[Stored data entries]
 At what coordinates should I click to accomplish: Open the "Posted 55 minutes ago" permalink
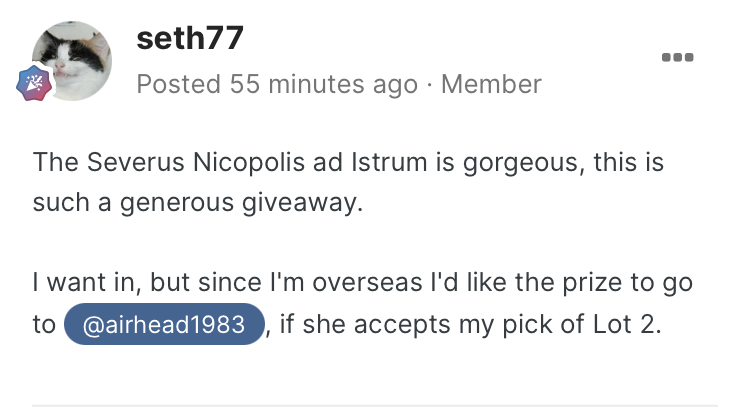click(x=276, y=84)
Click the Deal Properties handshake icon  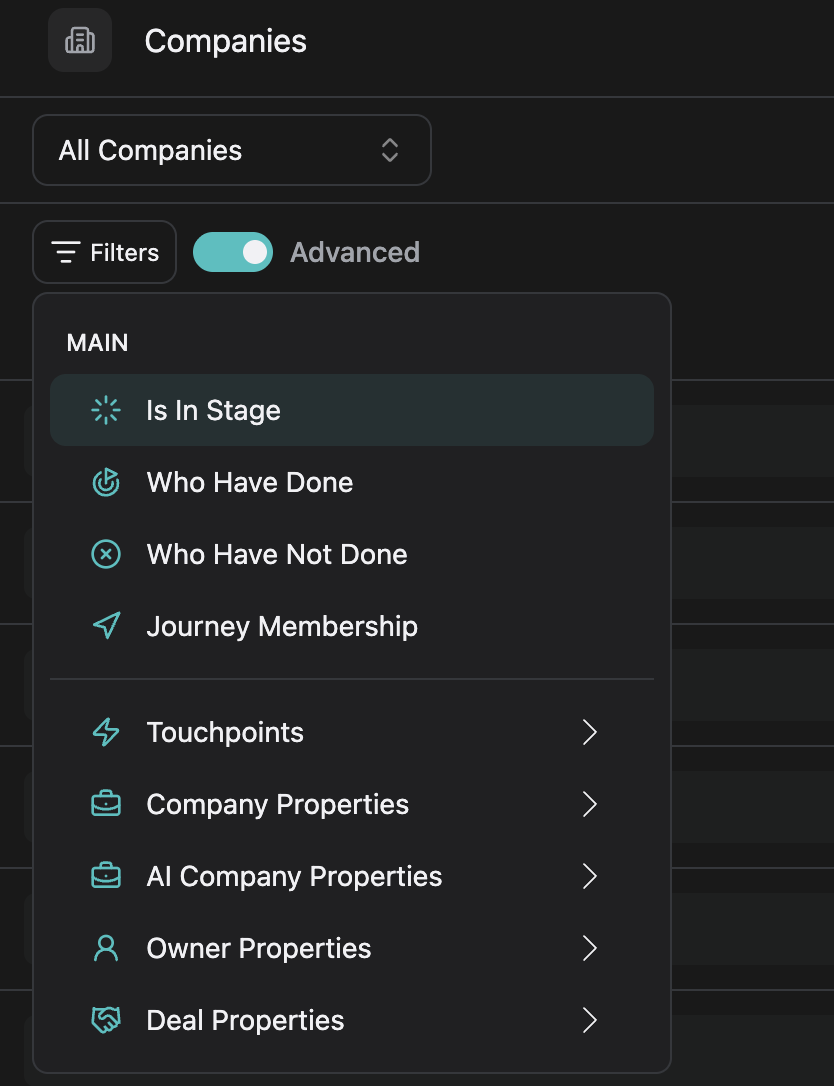(106, 1020)
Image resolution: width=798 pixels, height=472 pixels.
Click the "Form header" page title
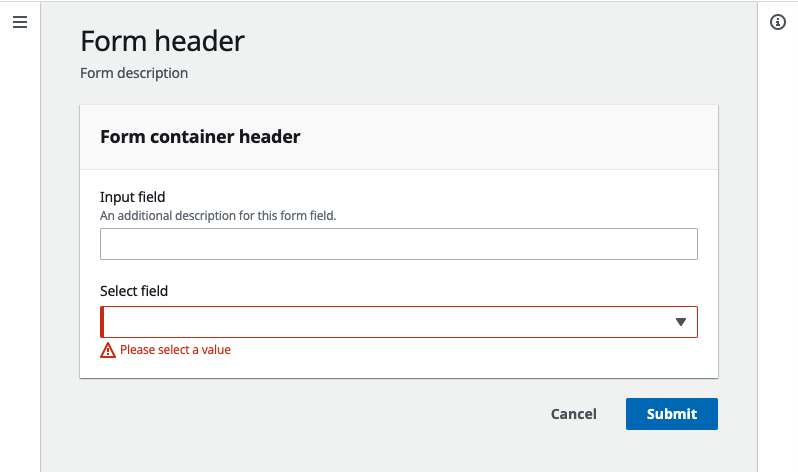(162, 41)
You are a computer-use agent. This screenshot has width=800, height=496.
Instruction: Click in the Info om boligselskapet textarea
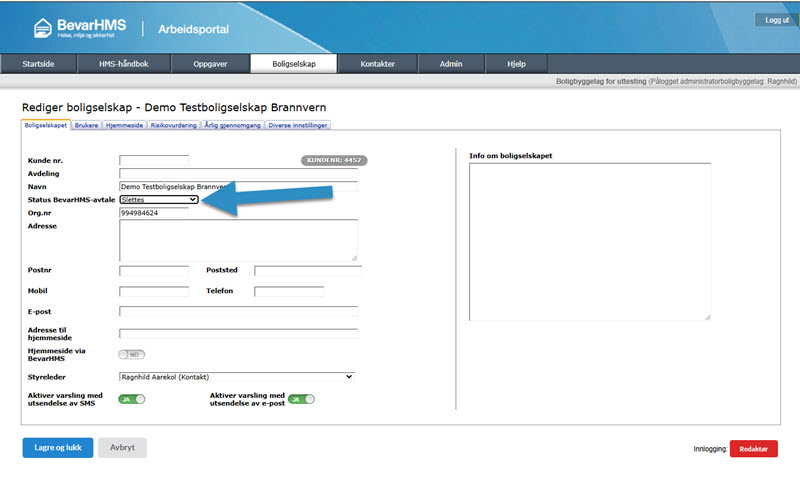point(590,240)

*DIRECTIONS*: Look above for the line containing "You are a computer-use", then retype it and each line after it to the end of the records, exactly and without pictures.

*WRITTEN REPLY*:
You are a computer-use agent. This screenshot has width=800, height=496.
Instruction: Click in the Info om boligselskapet textarea
point(590,240)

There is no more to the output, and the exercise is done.